Понятие символа – главный элемент философской системы П. Флоренского. «Хотя Флоренский (примерно в одно время с Соссюром) развивал введенное в средневековой логике вслед за Св. Августином различие между „символизируемым“ („означаемым“ Соссюра, средневековым логическим signatum) и „символизирующим“ („означающим“ Соссюра, средневековым логическим signans), для него две эти стороны „символа“ („знака“ Пирса и Соссюра, средневекового логического Signum) были тесно связаны друг с другом (в большей мере, чем это предполагалось в других семиотических теориях этого времени). Флоренский (в соответствии с общей идеей целостности) подчеркивал целостный характер символа как в общесемиотических, так и в специальных лингвистических своих сочинениях. Например, в слове, рассматриваемом им как характерный пример символа, разные уровни (на введении которых он настаивал, как и Шпет в „Эстетических фрагментах“) не должны быть отделены друг от друга <…> Объясняя основное свойство символа, заключающееся в том, что он больше сам себя <…>, Флоренский утверждает, что слово отвечает этому определению символа и при этом удвоенным образом, потому что в нем можно видеть одновременно объект и субъект познания» [Иванов 1999: 709–710].

В спектре познавательных отношений слово, согласно П. Флоренскому, служит «органом самопроизвольного установления связи между познающим и познаваемым». «Слово – молния. Оно не есть уже ни та или другая энергия порознь. Ни обе вместе, а – новое, двуединое, энергетическое явление, новая реальность в мире». И «слово есть познающий субъект и познаваемый объект, – сплетающимися энергиями которых оно держится». Слово – это «мост между Я и не-Я». «Рассматриваемое с берега не-Я, т. е. из космологии», слово – «деятельность субъекта, а в ней сам субъект, вторгающийся в мир», и «слово есть сам говорящий». Рассматриваемое с берега Я, «слово это самый объект, познаваемая реальность, чрез слово мы проникаем в энергию ее сущности, с глубочайшей убежденностью постигнуть тем самую сущность» [Флоренский 2000б, 2: 261–262]. В этом, по Флоренскому, символическая природа слова и языка, чудодейственная природа логоса: «Плод кудеснического акта – идеальное и реальное зараз, идеал-реальное, субъект-объективное, Я и не-Я, – короче – слово, λóγος, – новое, мгновенное состояние действительности, встающее пред кудесником в творческом экстазе и затем, с увяданием восторга, умирающее и распадающееся» [Флоренский 2000а, 1: 158]. Тем самым проблематика логоса-слова вводится в становящуюся энергийную философию языка. Добавим, что приписывание слову и – шире – языку субъективных свойств является характерной чертой времени в языковедческих штудиях начала XX в.

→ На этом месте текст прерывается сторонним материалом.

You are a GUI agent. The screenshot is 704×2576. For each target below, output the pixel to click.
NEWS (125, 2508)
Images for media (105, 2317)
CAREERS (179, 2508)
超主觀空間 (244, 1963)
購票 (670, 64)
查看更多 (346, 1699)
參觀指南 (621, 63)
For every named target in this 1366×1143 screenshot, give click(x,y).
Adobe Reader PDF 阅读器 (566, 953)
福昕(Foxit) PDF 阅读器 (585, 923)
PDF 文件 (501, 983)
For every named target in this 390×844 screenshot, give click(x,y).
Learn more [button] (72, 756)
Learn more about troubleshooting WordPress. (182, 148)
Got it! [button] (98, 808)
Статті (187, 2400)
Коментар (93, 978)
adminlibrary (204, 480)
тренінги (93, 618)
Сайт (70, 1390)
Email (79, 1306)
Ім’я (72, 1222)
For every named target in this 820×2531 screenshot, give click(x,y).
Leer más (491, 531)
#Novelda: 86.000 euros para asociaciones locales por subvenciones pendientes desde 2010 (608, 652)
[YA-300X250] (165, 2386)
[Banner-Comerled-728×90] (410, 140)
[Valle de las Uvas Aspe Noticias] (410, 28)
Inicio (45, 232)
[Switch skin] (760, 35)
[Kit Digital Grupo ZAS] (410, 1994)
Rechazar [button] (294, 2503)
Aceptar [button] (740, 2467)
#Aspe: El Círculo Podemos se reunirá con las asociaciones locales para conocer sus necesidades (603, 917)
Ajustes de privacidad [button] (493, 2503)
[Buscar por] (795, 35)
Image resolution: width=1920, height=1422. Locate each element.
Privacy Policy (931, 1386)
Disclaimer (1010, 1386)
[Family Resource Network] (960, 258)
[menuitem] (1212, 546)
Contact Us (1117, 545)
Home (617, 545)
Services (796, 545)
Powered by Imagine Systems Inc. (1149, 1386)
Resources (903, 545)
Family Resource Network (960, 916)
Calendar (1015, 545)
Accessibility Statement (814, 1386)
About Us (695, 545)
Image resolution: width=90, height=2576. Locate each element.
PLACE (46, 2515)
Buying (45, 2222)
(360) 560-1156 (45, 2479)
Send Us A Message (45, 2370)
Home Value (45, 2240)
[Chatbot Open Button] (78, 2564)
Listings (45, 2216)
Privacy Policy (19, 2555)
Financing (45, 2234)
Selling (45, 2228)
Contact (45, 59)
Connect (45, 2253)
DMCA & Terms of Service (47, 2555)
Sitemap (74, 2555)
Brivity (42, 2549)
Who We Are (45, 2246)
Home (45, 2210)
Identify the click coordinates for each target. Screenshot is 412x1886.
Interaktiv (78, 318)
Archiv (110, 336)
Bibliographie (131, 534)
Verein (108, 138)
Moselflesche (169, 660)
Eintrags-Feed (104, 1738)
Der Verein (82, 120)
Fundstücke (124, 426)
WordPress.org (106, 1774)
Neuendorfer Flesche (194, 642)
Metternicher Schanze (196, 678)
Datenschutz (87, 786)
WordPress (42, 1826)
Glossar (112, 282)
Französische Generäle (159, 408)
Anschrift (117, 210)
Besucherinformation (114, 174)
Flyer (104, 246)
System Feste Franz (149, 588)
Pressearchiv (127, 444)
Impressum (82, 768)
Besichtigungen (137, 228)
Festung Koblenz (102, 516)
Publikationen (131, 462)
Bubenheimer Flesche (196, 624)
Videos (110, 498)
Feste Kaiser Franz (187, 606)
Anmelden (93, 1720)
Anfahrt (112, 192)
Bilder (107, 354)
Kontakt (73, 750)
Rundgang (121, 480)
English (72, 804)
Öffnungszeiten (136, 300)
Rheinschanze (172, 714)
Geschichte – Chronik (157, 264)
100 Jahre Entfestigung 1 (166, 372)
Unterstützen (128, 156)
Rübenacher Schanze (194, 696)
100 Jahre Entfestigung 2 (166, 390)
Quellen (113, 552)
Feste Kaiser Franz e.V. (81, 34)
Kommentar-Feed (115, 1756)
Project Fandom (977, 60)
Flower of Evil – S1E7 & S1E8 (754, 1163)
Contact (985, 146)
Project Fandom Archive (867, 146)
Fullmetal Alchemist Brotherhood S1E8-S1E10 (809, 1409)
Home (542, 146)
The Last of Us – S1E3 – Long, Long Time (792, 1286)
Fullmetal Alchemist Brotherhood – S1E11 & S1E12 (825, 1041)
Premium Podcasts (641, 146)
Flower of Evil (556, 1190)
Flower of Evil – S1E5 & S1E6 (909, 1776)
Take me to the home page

Принципы символологии (семиотики символа) переносятся П. Флоренским даже на такие «экзотические», казалось бы, области, как физика. Идея науки как символического описания была развита им в статье с одноименным названием, написанной в 1918 г. и включенной в цикл «У водоразделов мысли» как первая глава части, посвященной отношениям между языком и мыслью. Основной идеей работы было представление физики как языка, к которому относятся и языковые антиномии. Изложив антиномическое понимание слова и речи в языке, образа-символа и описания в физике, Флоренский заключает: «то, что говорится о языке вообще, дословно повторяется и о физике в частности. Под обоими углами зрения, физика есть ничто иное, как язык, и не какой-нибудь, не выдуманный, а тот самый язык, которым говорим мы все, но только ради удобства и выгоды времени, – в известной обработке» [Флоренский 2000а, 1: 116–117]. Вяч. Вс. Иванов справедливо соотносит эту точку зрения с пониманием математического языка как усовершенствования обычного языка у Н. Бора, а также логического языка науки в работах Р. Карнапа [Иванов 1999: 718–720].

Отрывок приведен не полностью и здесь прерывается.